Why do these pets react so fearfully? Often it is a matter of less than optimal early life socialization. Each pet is unique and responds to their environment differently. Puppies and kittens need gentle exposure to novel situations, especially around 7 to 12 weeks of age. If they were ‘only children’ in a litter; had limited encounters with potentially unnerving situations; or had owners who (with the best of intentions) reinforced fearful behavior, they may never grow into confident adult pets.
What is so bad about being timid and fearful? It can easily become a vicious cycle with each episode only confirming what the pet already suspects…a trip to the groomer will assuredly result in drowning or dismemberment by a pair of scissors. Fear increases stress hormones. It weakens the immune system. It can also lead to aggression.
You can empower a pet to welcome original situations, people and other pets, by slow, gentle reinforcement of the behaviors you want. In particular for dogs, don’t lord over them. Bending over them can be intimidating. Get down to their level, don’t grab at them and avoid staring at them. Don’t force them to do anything and most importantly have patience with them and yourself.

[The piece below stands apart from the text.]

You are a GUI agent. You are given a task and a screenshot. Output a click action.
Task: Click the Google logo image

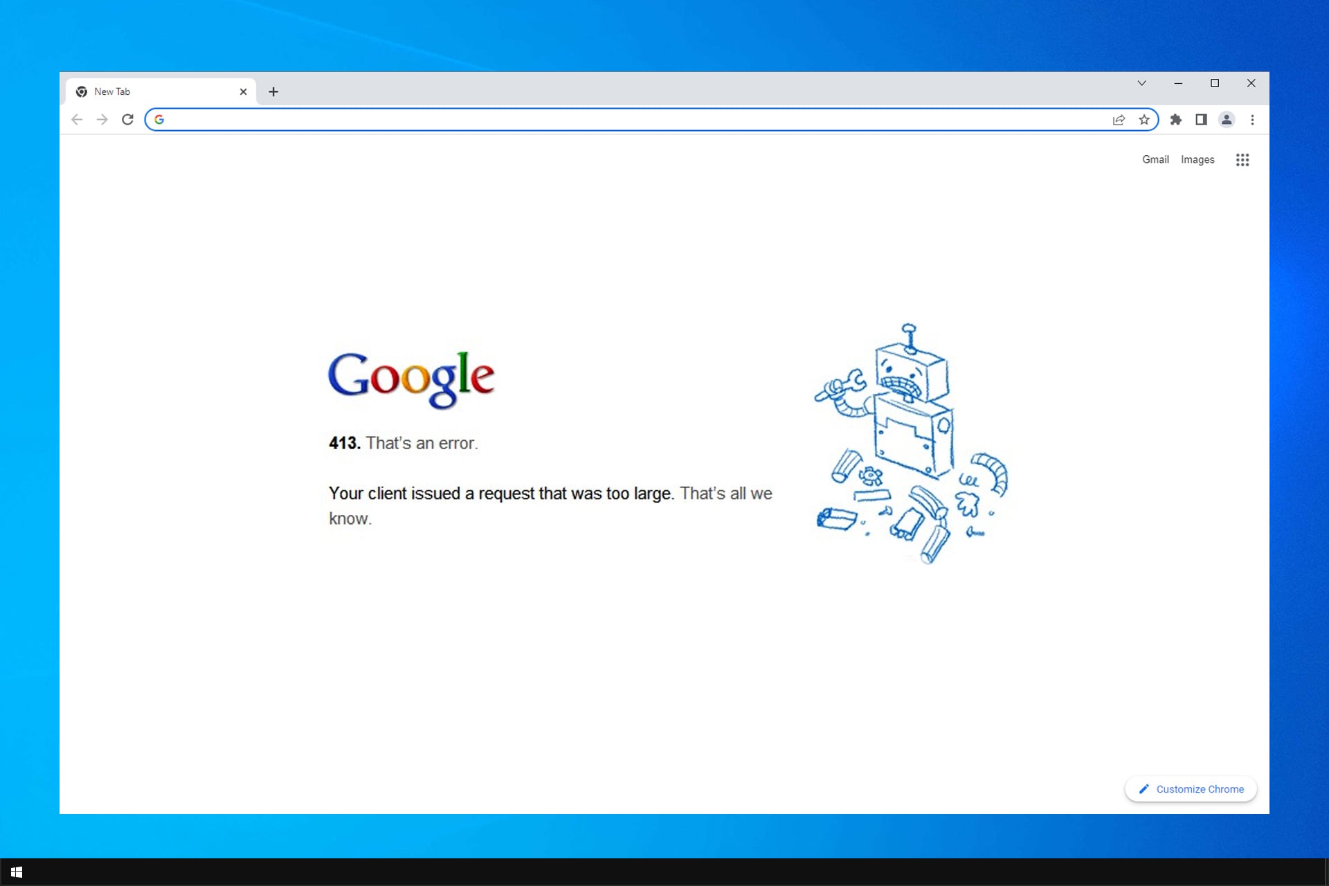411,379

Don’t expect great things, hope for good. Perfection is overrated. You aren’t perfect and neither is your pet.
Reward small incremental positive steps. I have found that if a pet is very nervous during an office call, I will ignore them, sit on the floor and proffer yummy tidbits into their carrier, near them as they cower next to their owner or under the exam room bench. Treats are often bits of marshmallows, a touch of tasty canned food or other savory morsels. If the pet is extremely fearful, I won’t even lay a hand on them. I will just chat with the owner. I’ll have them return as frequently as they can for ‘happy visits’. They come into the office, sit and relax and get offered a treat then leave. The positive response in their demeanor can be dramatic and swift.
There are some situations when compassionate cajoling and positive reinforcement are not going to work. This is not the time for brute force. It will only make matters worse. The best options are a consultation with a veterinarian, possible pharmaceutical assistance and/or an appointment with a board certified veterinary behaviorist or certified applied animal behaviorist.
How to have a well adjusted, confident pet? Start early, show gentle compassion, go slowly and consistently and when in doubt, ask for professional help.